Sixth: model sustained high energy costs into financial planning for 2026 and beyond. Oil touching $120 and $128 even briefly changes cost structures across every sector. Iran is actively mining Hormuz. Bab-el-Mandeb may follow. The G7 and IEA agreed to release 400 million barrels from strategic reserves. That buys time. It does not solve the problem. If both chokepoints close simultaneously, the models assuming a return to $80 oil are wrong by a factor of two or more.

The bottom line

Iran spent forty years preparing for this war. Its new Supreme Leader has signaled continuity, not recalibration. Hormuz is mined. Bab-el-Mandeb is one decision away from closing. Oil touched $120. AWS data centers are offline. Multiple US THAAD radar systems have been destroyed. Dubai International Airport was struck. Expatriates are leaving. The Gulf's AI and tourism diversification model, backed by hundreds of billions in committed capital, has absorbed a shock it was never designed to withstand. 

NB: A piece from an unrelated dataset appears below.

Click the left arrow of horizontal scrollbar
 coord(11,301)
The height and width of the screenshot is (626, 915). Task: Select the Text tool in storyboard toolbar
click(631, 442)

A ceasefire, if it comes, will be described as a resolution. It is not. It is a pause in a conflict whose structural drivers are generational. The organizations and governments that treat it as a return to normal will misread the next decade. The ones that treat it as a window to reset their operating assumptions, build genuine corporate foreign policy, and stop outsourcing geopolitical judgment to a military umbrella they do not control will make better decisions in a landscape that is not going back to what it was.

This is what we call corporate foreign policy intelligence. The Gulf just taught the world what happens when you build without it.